Pixela Corporation
- Type: Public
- Traded as: TYO: 6731
- Industry: Computer hardware Computer software
- Founded: June 21, 1982
- Headquarters: Osaka, Japan
- Key people: Hiroshi Fujioka (CEO)
- Products: ImageMixer Capty MPEG Edit EX
- Revenue: 8,623 million yen
- Number of employees: 266
- Subsidiaries: Synthesis, RfStream, Pialex Technologies
- Website: www.pixela.co.jp/en/

= Pixela Corporation =

Japanese technology manufacturer

Pixela Corporation is a Japanese manufacturer of PC peripheral hardware and multimedia software.
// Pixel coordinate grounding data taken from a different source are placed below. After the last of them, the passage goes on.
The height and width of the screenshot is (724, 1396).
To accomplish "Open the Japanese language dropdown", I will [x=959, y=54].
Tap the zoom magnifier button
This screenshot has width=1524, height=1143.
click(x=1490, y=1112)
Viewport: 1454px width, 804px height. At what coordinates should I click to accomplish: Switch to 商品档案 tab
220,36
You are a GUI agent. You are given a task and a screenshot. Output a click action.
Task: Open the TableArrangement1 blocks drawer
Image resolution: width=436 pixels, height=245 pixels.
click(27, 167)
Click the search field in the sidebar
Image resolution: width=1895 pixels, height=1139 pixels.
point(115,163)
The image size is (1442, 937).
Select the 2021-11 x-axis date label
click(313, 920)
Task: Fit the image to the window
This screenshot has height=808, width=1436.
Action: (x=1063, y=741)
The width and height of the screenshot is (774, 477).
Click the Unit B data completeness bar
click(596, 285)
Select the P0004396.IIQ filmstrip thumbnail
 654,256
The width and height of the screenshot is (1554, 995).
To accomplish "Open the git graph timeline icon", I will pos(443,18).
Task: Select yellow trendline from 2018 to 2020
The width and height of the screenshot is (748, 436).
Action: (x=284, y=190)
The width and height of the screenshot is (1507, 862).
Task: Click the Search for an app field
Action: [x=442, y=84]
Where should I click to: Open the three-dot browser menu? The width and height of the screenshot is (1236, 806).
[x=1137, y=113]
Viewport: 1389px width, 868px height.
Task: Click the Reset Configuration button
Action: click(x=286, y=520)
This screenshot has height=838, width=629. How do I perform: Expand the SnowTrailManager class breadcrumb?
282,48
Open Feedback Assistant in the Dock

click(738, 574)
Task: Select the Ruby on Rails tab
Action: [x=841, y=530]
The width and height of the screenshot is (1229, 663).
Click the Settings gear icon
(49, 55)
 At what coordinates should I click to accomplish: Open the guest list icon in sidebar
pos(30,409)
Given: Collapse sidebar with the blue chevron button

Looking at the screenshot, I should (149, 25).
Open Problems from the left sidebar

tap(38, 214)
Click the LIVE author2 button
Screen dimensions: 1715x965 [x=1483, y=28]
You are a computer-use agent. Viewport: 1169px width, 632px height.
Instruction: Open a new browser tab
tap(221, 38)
The company is known for its software series, ImageMixer, which is currently bundled with some camcorders. Pixela is also famous for manufacturing 1seg Tuners in Japan. The company was founded June 21, 1982 and employs 266 people. The current CEO is Hiroshi Fujioka who is also a founding member Pixela Corporation. The company headquarters are in Osaka, Japan.

==Subsidiaries==
Pixela owns subsidiaries in Japan and North America, such as Synthesis, Prodia, RfStream, and Pialex Technologies. These subsidiaries mainly produce microchips and video capture board.

==Pixela Shop==
Pixela has an online shop, which sells ImageMixer series, other software, and some hardware. Also, the company operates the supporting website ImageMixer.